--- STATED EXERCISE ---
Copy the records between the line containing "This screenshot has width=353, height=322." and the line containing "Action: coord(183,31)", inclusive, character for character. Do not include the pictures in your answer.

--- DATA FOR THIS TASK ---
◇ ◇ ◇ ◇ ◇ ◇ ◇

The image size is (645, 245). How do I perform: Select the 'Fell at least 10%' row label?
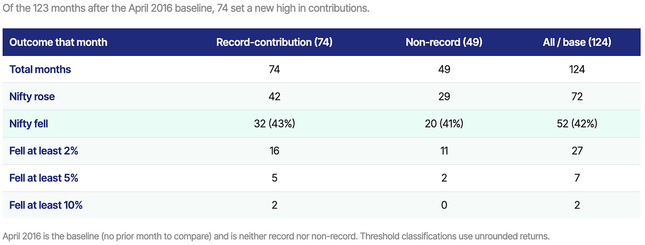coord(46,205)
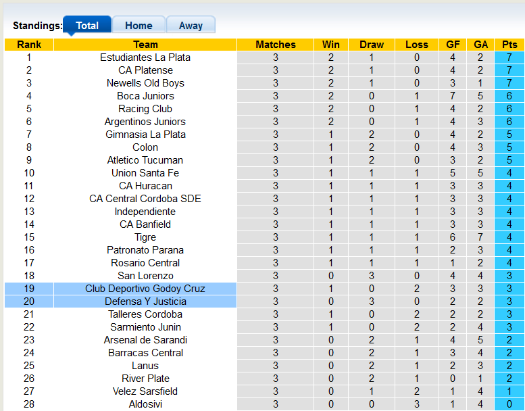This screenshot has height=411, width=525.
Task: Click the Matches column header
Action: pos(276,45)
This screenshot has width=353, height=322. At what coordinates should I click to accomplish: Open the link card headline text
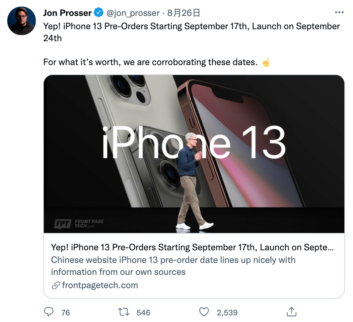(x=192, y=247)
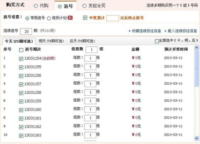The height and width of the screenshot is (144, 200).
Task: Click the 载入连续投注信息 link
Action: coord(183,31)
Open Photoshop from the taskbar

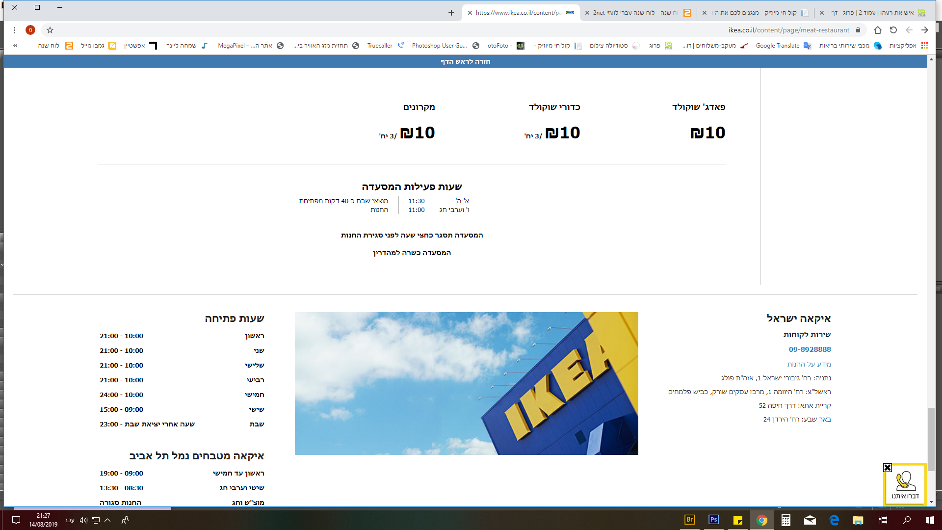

◇ ◇ ◇ ◇ ◇ ◇ ◇

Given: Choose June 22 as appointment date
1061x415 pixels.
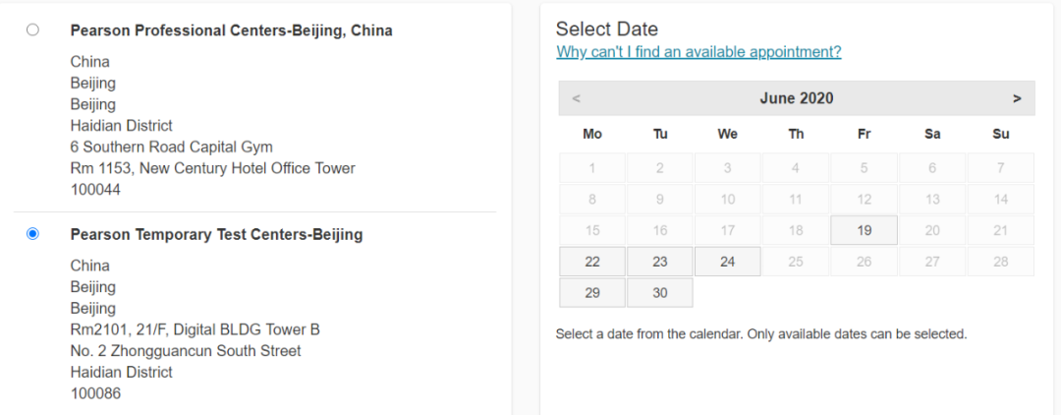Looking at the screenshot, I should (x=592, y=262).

◇ ◇ ◇ ◇ ◇ ◇ ◇

--- FINAL ANSWER ---
This screenshot has width=353, height=322. At what coordinates should I click to accomplish: Open the link card headline text
(x=192, y=247)
The height and width of the screenshot is (144, 200).
Task: Click the 载入连续投注信息 link
Action: coord(183,31)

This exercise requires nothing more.